There are words that trigger fear in us all, but to deal with the maze of medicare rules and regulations and what is and what is not covered even a well informed science journalist can get caught. When Ms. Kodjak brought her mother to the hospital,
"An ER doctor there examined her, saw that she couldn't move her leg, couldn't really even hold her body upright and had trouble with her memory. He said he would admit her to the hospital's observation unit to figure out what was going on. He mentioned she might need rehab care to get up and walking again.The word observation triggered an alarm deep in my brain. I had read that patients on observation status sometimes weren't eligible for rehab care, and I told the doctor that I was concerned." He reassured her that "he and the hospital "do all they can to be sure their patients' care is covered."
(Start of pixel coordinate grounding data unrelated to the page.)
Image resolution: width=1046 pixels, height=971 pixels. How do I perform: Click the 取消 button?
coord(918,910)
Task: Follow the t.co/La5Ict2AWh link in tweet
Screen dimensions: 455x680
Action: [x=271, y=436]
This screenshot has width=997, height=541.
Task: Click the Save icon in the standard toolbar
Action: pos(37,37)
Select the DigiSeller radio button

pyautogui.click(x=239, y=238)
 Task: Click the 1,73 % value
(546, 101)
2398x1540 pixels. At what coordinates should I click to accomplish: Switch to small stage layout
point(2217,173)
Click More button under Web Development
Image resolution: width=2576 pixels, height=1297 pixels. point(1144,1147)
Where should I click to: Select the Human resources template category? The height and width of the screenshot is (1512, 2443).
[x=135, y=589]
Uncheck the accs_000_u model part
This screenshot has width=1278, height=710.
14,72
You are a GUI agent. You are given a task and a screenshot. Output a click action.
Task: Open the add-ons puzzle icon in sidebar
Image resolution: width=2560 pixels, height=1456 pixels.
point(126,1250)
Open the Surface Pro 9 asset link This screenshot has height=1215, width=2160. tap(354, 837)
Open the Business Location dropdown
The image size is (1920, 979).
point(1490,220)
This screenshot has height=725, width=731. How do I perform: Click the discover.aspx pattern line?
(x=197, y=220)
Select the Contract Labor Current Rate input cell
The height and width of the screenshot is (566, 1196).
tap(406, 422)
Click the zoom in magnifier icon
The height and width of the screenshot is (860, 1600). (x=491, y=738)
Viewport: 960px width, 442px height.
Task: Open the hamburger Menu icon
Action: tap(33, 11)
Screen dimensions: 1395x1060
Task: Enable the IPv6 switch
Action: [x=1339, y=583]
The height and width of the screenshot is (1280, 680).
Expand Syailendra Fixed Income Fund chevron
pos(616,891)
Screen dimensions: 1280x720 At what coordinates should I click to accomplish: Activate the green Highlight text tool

You can probably see where this story is going. Ms. Kodjak had to write an up- front $12,000 check to get her mother admitted to a rehab center.
This was due to:
Her mother being" caught in an administrative wonderland where she slept at a hospital for four nights, but the paperwork said she was an inpatient only one of those nights. Medicare's rules, dating back to the 1960s, require people to spend three nights in a hospital before the federal program will pay for inpatient rehabilitative care." This is where the tale goes from bad to worse.
Rules and Regulations, not patient care, are the standard procedure.
"The doctor couldn't admit her as an inpatient because she didn't have a qualifying diagnosis.Her status was changed from observation to inpatient on the third day because Medicare requires that. They could not change her status to inpatient for the entire stay because they didn't want to be audited.She couldn't go to acute rehabilitation, which Medicare pays for, because there was no evidence she had had a stroke or heart attack."
After having to take a home equity line of credit to come up with the cash to help her mom, Alison writes here is what she learned.
"Medicare, in its zillions of pages of guidelines and regulations, has two competing rules. The first says patients must spend three nights as a hospital inpatient to qualify for inpatient rehabilitation or skilled nursing care once they're discharged. The second encourages hospitals to keep patients on observation status or risk being audited.
The reason? "Medicare pays more for short inpatient stays than short outpatient stays. But once a patient has been at the hospital for a number of days, that calculus flips, and outpatients end up costing more. So in its effort to control costs, Medicare forces hospitals to justify their decisions about inpatient and outpatient status."
Ms. Kodjak's reporting continues: "the hospital still has to follow Medicare's rules when it comes to inpatient and observation care."
"There's really no financial advantage to us except if we get the status wrong," according to Yancy Phillips, the hospital's chief quality officer, "Medicare has come back to us and said, 'No, no, no, this should not have been an inpatient.' "When that happens, Medicare pays nothing at all."
To avoid losing money, many other hospitals, use "decision support" software ... that guides doctors or case managers in making the call on whether a person should be admitted or kept on "observation."The programs are designed to ensure that hospitals don't get dinged by Medicare for overcharging or providing inappropriate services."
Again rules and regulations plus data over healthcare.
The story ends predictably enough:
Two weeks into her rehab therapy her "mother fell again. This time, she broke her hip and needed hip replacement surgery. Because she didn't stay the whole month getting rehab care, I got a refund of about $6,000.Under Medicare's rules, that surgery meant she was automatically eligible for post-surgical rehab care. So after she was released from the hospital, she went to a new center — no deposit required."
When will Congress clean up Medicare rules and regulations ... time is of the essence we are not getting any younger!
...and I can't help wondering what would have happened to Alison Kodjak's mother had there been no money for the rehab hospital?